If the inclination θ of the electrode arrangement is 0 to 5 degrees, a wafer generally called an X-cut may be used as the material for the optical waveguide 2 (substrate 1). If the inclination θ of the electrode arrangement is 85 to 90 degrees, a wafer generally called Z-cut may be used as the material (substrate 1) for the optical waveguide 2.

<Second embodiment>
FIG. 3 is a schematic diagram showing a cross section of the optical modulator 100 according to the second embodiment. The optical modulator 100 of this embodiment is a modification of the optical modulator 100 of the first embodiment.

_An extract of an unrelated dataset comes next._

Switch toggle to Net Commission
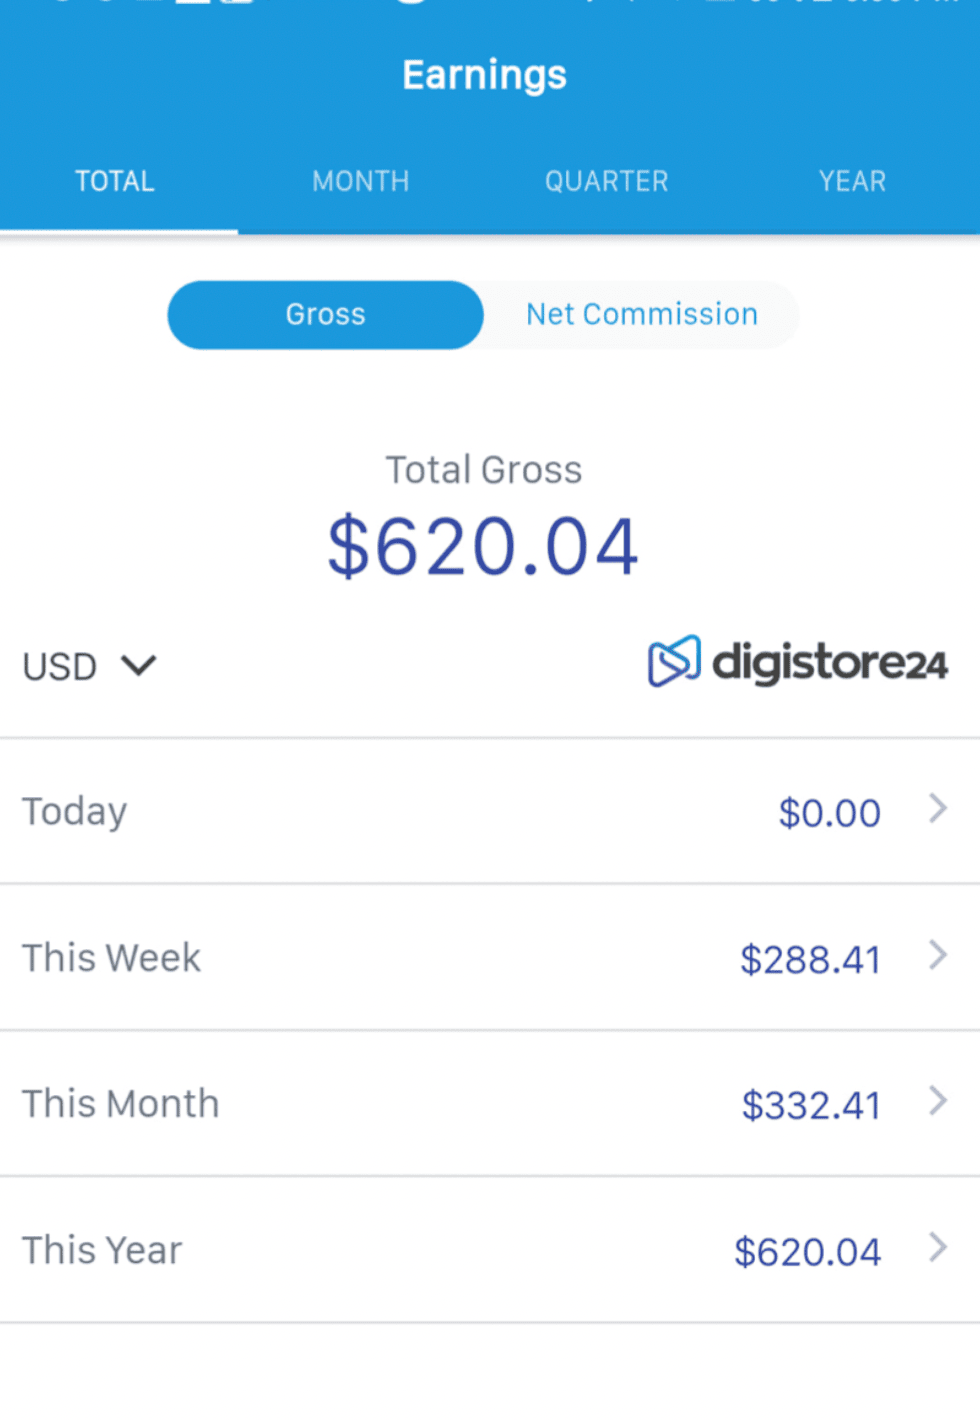The width and height of the screenshot is (980, 1420). pos(642,315)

Referring to FIG. 3, the optical modulator 100 further includes an auxiliary low dielectric constant layer 6. Specifically, an auxiliary low dielectric constant layer 6 is laminated under the substrate 1. The dielectric constant of the auxiliary low dielectric constant layer 6 is lower than that of the optical waveguide 2, similarly to the low dielectric constant layer 5. The material of the auxiliary low dielectric constant layer 6 is not particularly limited as long as the dielectric constant is lower than the dielectric constant of the optical waveguide 2. The material of the auxiliary low dielectric constant layer 6 may be the same as the material of the low dielectric constant layer 5, or may be different.

In this embodiment, the support plate 7 is laminated under the auxiliary low dielectric constant layer 6. Furthermore, the second electrode 4 is arranged inside the auxiliary low dielectric constant layer 6. That is, the auxiliary low dielectric constant layer 6 is provided between the second electrode 4 and the optical waveguide 2. In this case, the auxiliary low dielectric constant layer 6 directly covers the lower surface of the substrate 1 and covers the lower surface of the optical waveguide 2 .

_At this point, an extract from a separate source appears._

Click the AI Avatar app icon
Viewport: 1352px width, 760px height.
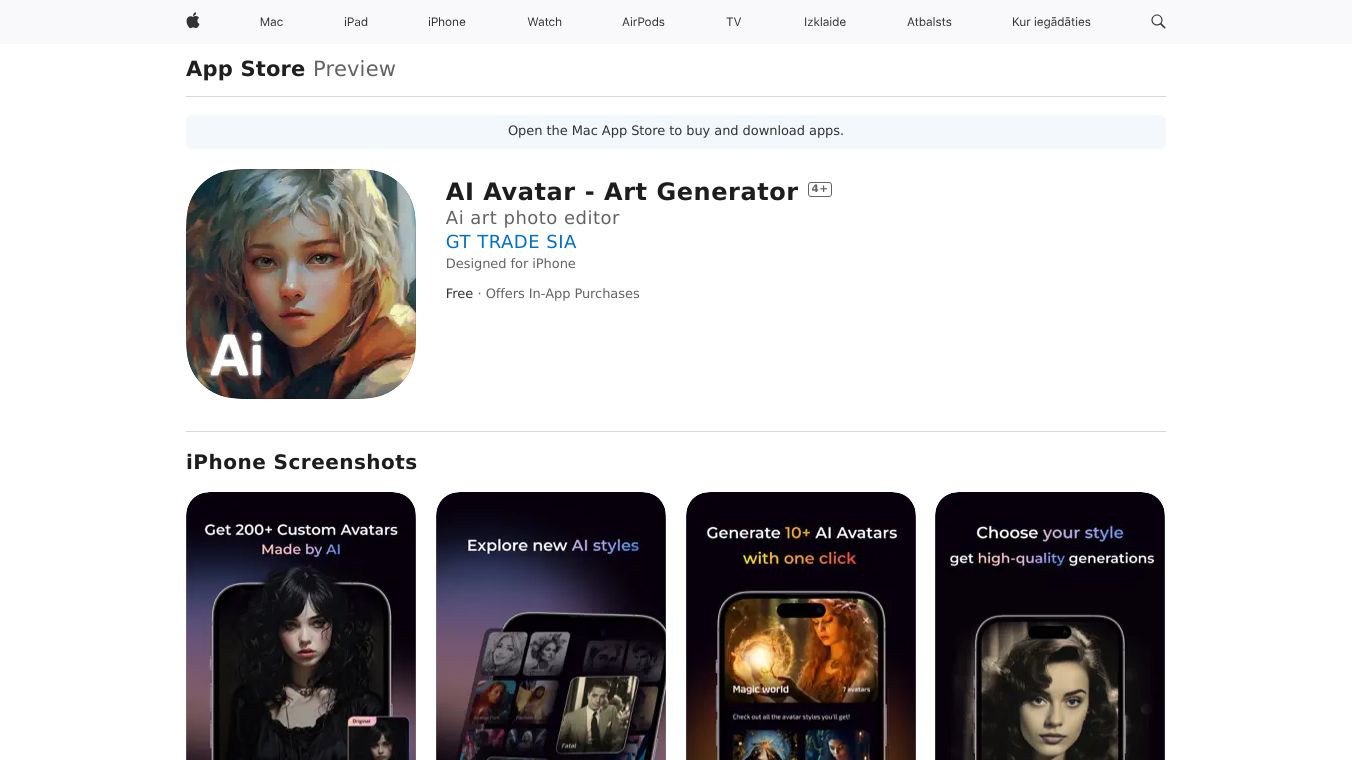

In the optical modulator 100 of this embodiment, since the auxiliary low dielectric constant layer 6 is provided between the second electrode 4 and the optical waveguide 2, the electric field also passes through the auxiliary low dielectric constant layer 6. This further reduces the effective refractive index felt by the electrical signal. Therefore, the difference between the effective refractive index felt by the electric signal and the effective refractive index felt by the light wave becomes smaller. Therefore, the modulation frequency can be further increased.

<Third embodiment>
FIG. 4 is a schematic diagram showing a cross section of the optical modulator 100 according to the third embodiment. The optical modulator 100 of this embodiment is a modification of the optical modulator 100 of the first embodiment.

Referring to FIG. 4, the substrate 1 has a ridge-shaped optical waveguide 2. That is, the substrate 1 has a protrusion on its upper part, and this protrusion functions as the optical waveguide 2. Protrusions are formed on the substrate 1 by processing a wafer as a raw material. The protrusions can confine light in the thickness direction and width direction. The cross-sectional shape of the ridge-type optical waveguide 2 is approximately rectangular. Strictly speaking, the cross-sectional shape of the ridge-type optical waveguide 2 is often trapezoidal. In this embodiment, the first electrode 3 has a portion that very slightly overlaps with the optical waveguide 2 when viewed in the vertical direction. The second electrode 4 also has a portion that very slightly overlaps with the optical waveguide 2 when viewed in the vertical direction.

The substrate 1 is made of the same material as the optical waveguide 2. However, the material of the substrate 1 may be different from the material of the optical waveguide 2. In this case, the material of the substrate 1 is, for example, Si.

The optical modulator 100 of this embodiment has the same effects as the first embodiment. However, in the case of this embodiment, since the optical waveguide 2 is of a ridge type, it is possible to cover the periphery of the optical waveguide 2 except for the boundary with the substrate 1 with the low dielectric constant layer 5. In other words, the low dielectric constant layer 5 covers a wide area around the optical waveguide 2. Therefore, adjustment of the effective refractive index is easy. Furthermore, light can be further confined within the optical waveguide 2.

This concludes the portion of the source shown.